Kurt Cobain and the Melvins | Stories from the STUFF STONERS LIKE Vault
The Melvins: provocateurs, dark lords of the universe, under cover narcotics officers, originally from Aberdeen, Washington are perhaps one of rock’s most essentially important and relatively obscure bands of the past decade and a half. Maybe two. In ’94 they released an album called STONER WITCH making them forever STUFF STONERS LIKE. And, ya know…if it weren’t for these mighty do-well performance artists Kurt Cobain still might be alive, Winger and the rest of the hairy glam bands might still be sheik, and the grunge rock revolution might never have been fought.
It was the Melvin’s afro-headed guitarist/singer/originator King Buzz Osborne who introduced the young Kurt Cobain to punk rock, taught him his first (and only) few chords, and enabled him to crack under the pressure of exposing grunge to the masses. It was King Buzzo and his Melvins too who sparked the initial flame of what would be considered the cool rock revolution of the 90s. But right before flannel clad rockers put the sleepy, state of Washington, suicide capital of the nation on the music map, the Melvins relocated to the Bay Area.
“Washington sucks man, that’s why we got the fuck out in the 8O’s! We’re a California band now, man,” says, Osborne with a coy smile and a twinkle in his eye. “I started playing guitar relatively late in the game. l was 18 or 19. Then a couple of years later I started playing with Dale (‘spedo-wearin’) Crover. We’ve been a band now for 15 years.”
“There weren’t too many musicians up there at that time” says, Crover, “we pretty much knew everyone up there who had a guitar, so we left.”
So the Melvins left too early and missed the grunge rock revolution you say? “Missed it,” shouts Crover, “we started it!”
“Name one band up there that was any good through all of that…just one,” quips Osborne. “What? Pearl in Chains, Soundgarbage? We don’t like any of that crap. We don’t get all the notoriety as all those other bands, but that’s because they’ve sold millions of records. Our music is much less commercial. I’m not trying to write songs like that. I’m not up there having to sing ‘Black Hole Sun‘ every fucking night. Nobody in our band is putting shot guns to their heads. Those guys are all really rich and their bands break up or they die, but we’re still going and we’re really happy about it. Kurt Cobain was so happy he had to blow his fucking head off! Which way would you rather have it?”

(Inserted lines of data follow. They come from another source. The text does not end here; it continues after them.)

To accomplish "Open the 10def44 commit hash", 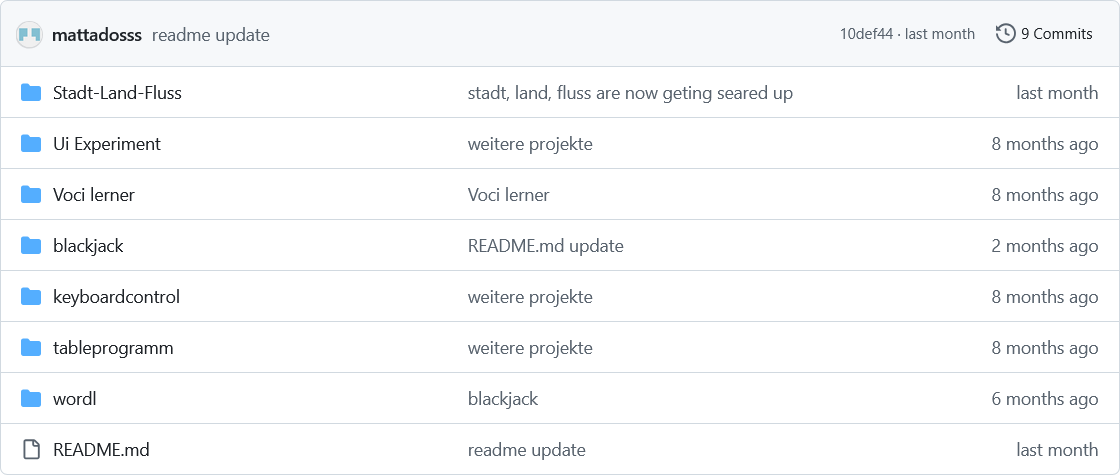I will 866,34.
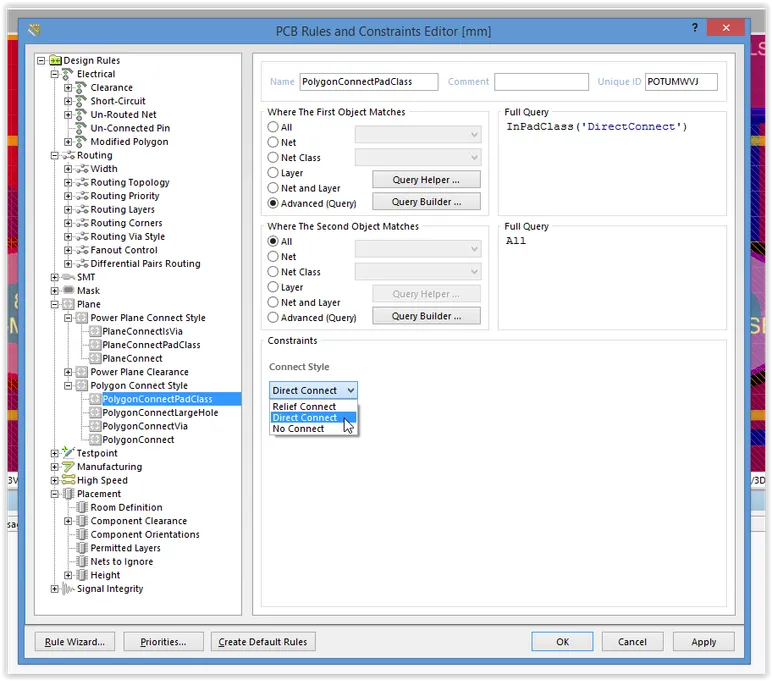Expand the Mask rule category
This screenshot has width=772, height=681.
click(x=55, y=291)
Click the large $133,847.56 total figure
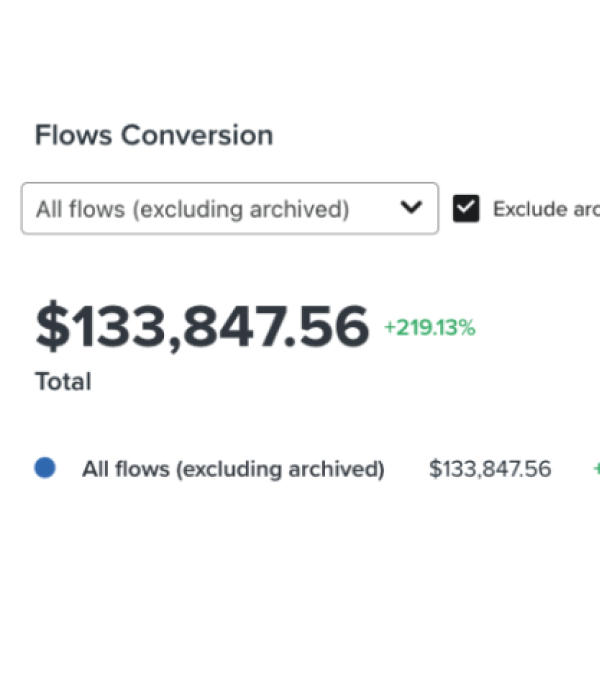The image size is (600, 700). (x=202, y=327)
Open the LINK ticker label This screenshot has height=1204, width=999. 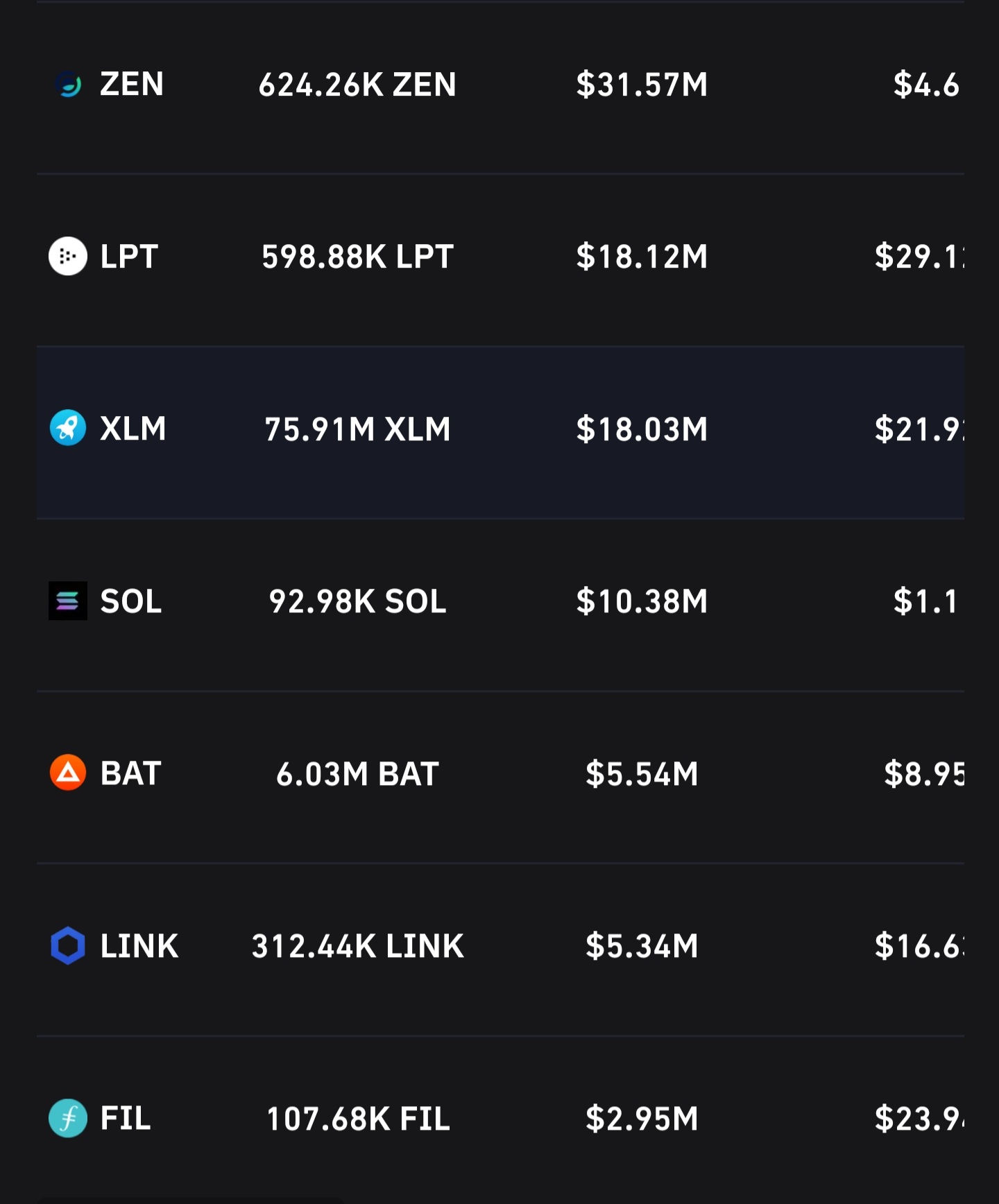click(139, 946)
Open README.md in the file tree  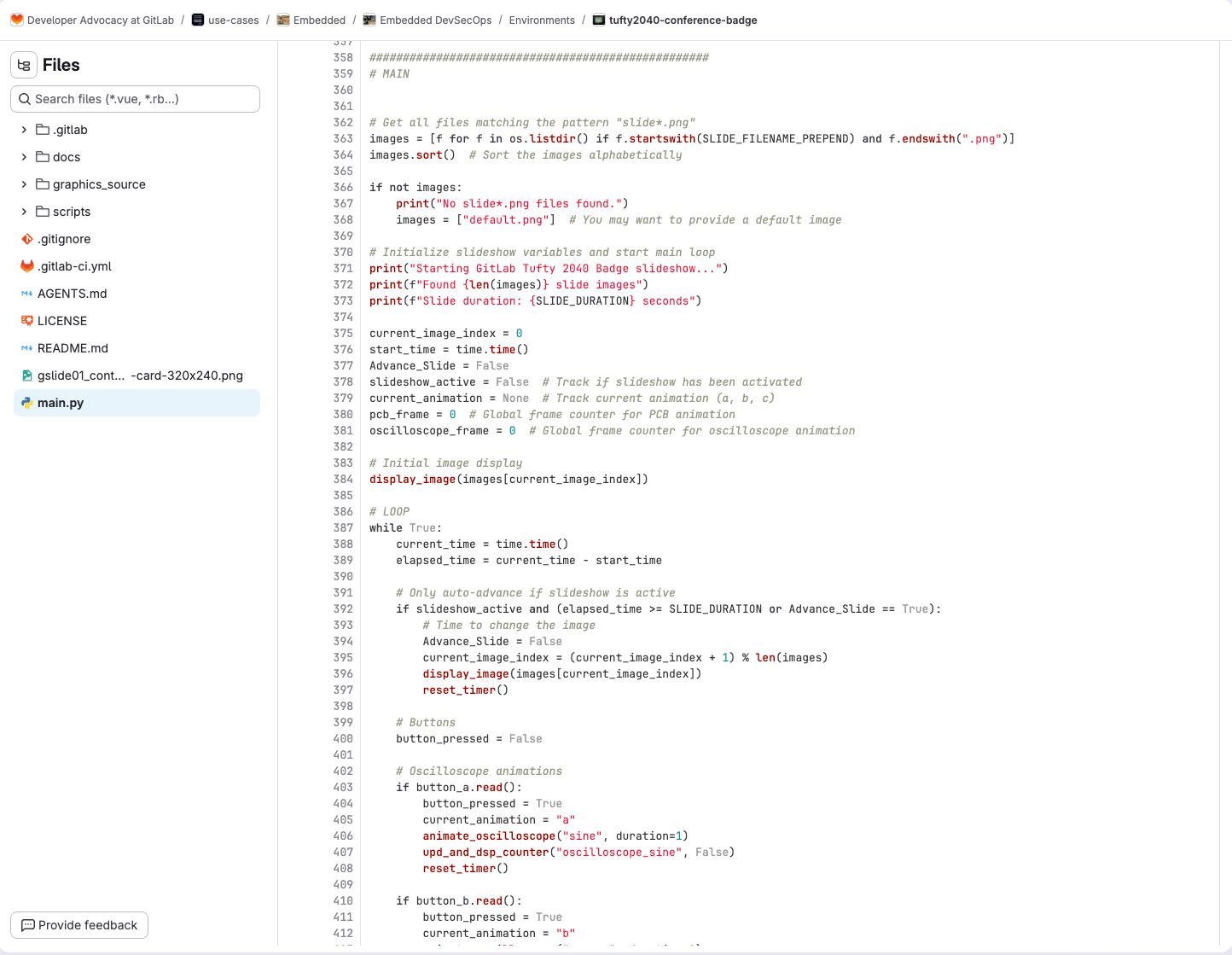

But don’t think Osborne is bitter or feel that he and the Melvins haven’t had their share of the rock and roll pie. They’ve been handed way much more. It was Atlantic Records who heard all about the huge, money-making, flannel epidemic of the early 90′s and they just had to sign a true grunge act. They wanted so desperately to cash in on the cool new alternative discord that they eagerly handed the Melvins a huge cash advance.
“At the time they signed us all these grunge bands were getting signed. Nivana was huge,” says Crover, “so we slipped in the cracks. We walked away with four to five hundred-thousand dollars. It was like getting a loan from the band and not having to pay it back!”
For you see, the Melvins don’t sell out, they hand no intentions of producing another Ten or Badmotorfinger. They don’t write songs for the record buying public, they write songs for themselves. They handed Atlantic Records an album called “Stag”–one that the band liked, the fans loved, and Atlantic Records hated. “It was like taking candy from a baby,” laughs Crover.